High-end matchmaking agencies do far more than simply introduce lonely clients to prospective life partners. In a guideline case, however, the Court of Appeal has ruled that – at least for the purposes of VAT – their services are not equivalent to those of a consultancy firm providing expert advice.
The case concerned a matchmaking agency that prided itself on the quality of the service it provided to its clients, including the careful verification and vetting of potential matches and post-introduction liaison. Its entry-level clients paid £15,000 for eight introductions over a 12-month period and its most expensive custom and bespoke services cost between £25,000 and £140,000.
The agency contended that it was providing the 'services of consultants…and other similar services…and the provision of information' within the meaning of Article 59(c) of the Principal VAT Directive.

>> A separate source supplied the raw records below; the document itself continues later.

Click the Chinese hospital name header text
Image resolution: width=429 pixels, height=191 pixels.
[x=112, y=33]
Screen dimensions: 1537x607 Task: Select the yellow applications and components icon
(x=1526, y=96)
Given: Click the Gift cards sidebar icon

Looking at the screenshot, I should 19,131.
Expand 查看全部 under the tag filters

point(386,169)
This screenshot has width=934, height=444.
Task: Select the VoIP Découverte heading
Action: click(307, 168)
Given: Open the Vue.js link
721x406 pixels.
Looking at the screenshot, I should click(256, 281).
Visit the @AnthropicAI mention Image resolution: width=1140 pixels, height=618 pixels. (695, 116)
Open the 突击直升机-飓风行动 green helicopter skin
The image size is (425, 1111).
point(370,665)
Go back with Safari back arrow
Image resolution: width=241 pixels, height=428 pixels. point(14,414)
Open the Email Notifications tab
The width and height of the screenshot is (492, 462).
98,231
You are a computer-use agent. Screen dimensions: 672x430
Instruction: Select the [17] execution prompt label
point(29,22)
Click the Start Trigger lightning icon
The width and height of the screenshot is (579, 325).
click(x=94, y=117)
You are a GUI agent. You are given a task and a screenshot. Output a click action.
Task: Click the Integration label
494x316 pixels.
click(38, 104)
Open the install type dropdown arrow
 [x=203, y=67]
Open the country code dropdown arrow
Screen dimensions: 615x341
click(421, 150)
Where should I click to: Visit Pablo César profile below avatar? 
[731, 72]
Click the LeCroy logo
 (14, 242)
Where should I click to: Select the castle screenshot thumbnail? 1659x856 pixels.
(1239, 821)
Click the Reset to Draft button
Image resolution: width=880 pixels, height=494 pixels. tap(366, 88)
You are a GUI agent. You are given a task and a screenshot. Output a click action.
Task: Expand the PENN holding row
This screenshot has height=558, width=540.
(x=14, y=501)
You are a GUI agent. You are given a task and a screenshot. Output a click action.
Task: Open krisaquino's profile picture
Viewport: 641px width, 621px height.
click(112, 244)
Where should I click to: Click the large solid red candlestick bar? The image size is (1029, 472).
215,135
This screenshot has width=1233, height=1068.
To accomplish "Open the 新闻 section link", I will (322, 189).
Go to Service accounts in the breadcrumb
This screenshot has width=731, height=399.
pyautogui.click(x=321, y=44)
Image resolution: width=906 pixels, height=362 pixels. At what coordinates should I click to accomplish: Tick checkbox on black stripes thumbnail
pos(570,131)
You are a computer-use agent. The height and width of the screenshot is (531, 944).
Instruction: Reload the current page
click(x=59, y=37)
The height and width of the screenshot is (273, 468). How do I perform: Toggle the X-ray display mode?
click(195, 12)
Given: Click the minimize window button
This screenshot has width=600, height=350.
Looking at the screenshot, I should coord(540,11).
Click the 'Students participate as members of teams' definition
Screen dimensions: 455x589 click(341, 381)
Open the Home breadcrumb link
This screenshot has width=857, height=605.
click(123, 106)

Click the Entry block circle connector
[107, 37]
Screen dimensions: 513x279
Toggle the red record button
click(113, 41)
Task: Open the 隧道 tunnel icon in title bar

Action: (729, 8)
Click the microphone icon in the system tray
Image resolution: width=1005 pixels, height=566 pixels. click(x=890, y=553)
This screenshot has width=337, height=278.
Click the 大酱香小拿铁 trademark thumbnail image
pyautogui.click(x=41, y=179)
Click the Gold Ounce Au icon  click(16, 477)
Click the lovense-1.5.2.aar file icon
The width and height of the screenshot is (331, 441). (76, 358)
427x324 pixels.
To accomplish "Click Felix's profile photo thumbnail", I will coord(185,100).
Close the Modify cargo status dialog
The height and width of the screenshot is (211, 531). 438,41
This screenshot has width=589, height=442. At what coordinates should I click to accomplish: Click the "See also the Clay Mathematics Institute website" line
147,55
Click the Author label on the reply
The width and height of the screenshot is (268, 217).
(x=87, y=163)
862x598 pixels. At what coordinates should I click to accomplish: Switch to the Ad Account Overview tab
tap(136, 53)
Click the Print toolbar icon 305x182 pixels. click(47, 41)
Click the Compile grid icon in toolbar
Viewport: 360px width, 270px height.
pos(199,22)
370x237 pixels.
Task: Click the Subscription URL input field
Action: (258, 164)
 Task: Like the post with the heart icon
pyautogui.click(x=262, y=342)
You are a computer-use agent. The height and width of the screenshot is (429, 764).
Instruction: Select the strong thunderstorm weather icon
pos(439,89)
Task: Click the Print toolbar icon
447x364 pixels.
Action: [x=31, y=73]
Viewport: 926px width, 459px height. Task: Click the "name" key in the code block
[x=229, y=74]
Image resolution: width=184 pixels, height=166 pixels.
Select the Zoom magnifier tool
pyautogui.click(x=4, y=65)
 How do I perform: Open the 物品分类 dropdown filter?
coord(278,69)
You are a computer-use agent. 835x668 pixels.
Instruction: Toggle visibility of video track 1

On that basis, it argued that its provision of services to clients located outside the UK and the European Union fell outside the scope of VAT. HM Revenue and Customs took a contrary view and appealed after the agency's arguments prevailed before the Upper Tribunal.
In upholding the appeal, the Court noted that the agency's sole obligation identified in the express terms of its client contracts was to supply introductions. The provision of information was not expressed as a freestanding obligation and there was no mention of the provision of advice. There was no doubt that a typical consumer would regard the provision of introductions as the most important element of the agency's service. That was what its clients were bargaining for.
The additional services provided by the agency, although important, were not an end in themselves and none of them was referred to in its client contracts. The Court concluded that the service provided by the agency was not a service habitually supplied by consultants or consultancy firms giving expert advice to a client. Nor was its service either data processing or the supply of information.